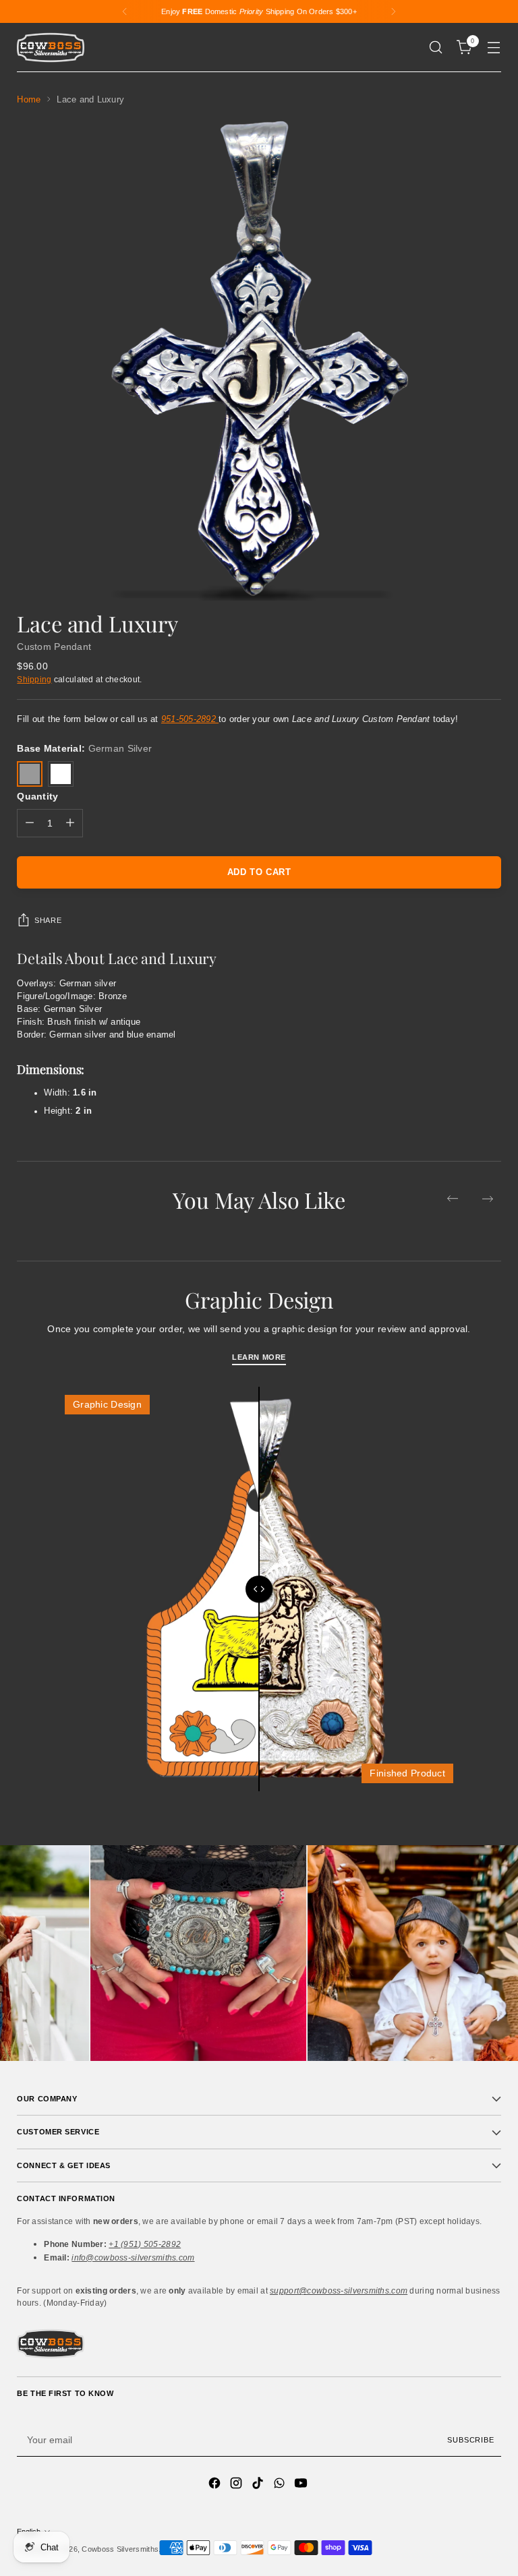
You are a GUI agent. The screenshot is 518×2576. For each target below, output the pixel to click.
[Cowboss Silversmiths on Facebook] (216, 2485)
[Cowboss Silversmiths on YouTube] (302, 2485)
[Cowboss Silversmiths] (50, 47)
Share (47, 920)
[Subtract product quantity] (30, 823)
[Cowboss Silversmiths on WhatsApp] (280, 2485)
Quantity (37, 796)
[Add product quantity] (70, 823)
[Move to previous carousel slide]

=-=-=-=-=

# Directions
Repeat the data in full, exactly as it stands, but drop every picture.

# Result of the exercise
You are a GUI agent. The screenshot is 518×2576. For each target below, output the pixel to click.
[Cowboss Silversmiths on Facebook] (216, 2485)
[Cowboss Silversmiths on YouTube] (302, 2485)
[Cowboss Silversmiths] (50, 47)
Share (47, 920)
[Subtract product quantity] (30, 823)
[Cowboss Silversmiths on WhatsApp] (280, 2485)
Quantity (37, 796)
[Add product quantity] (70, 823)
[Move to previous carousel slide]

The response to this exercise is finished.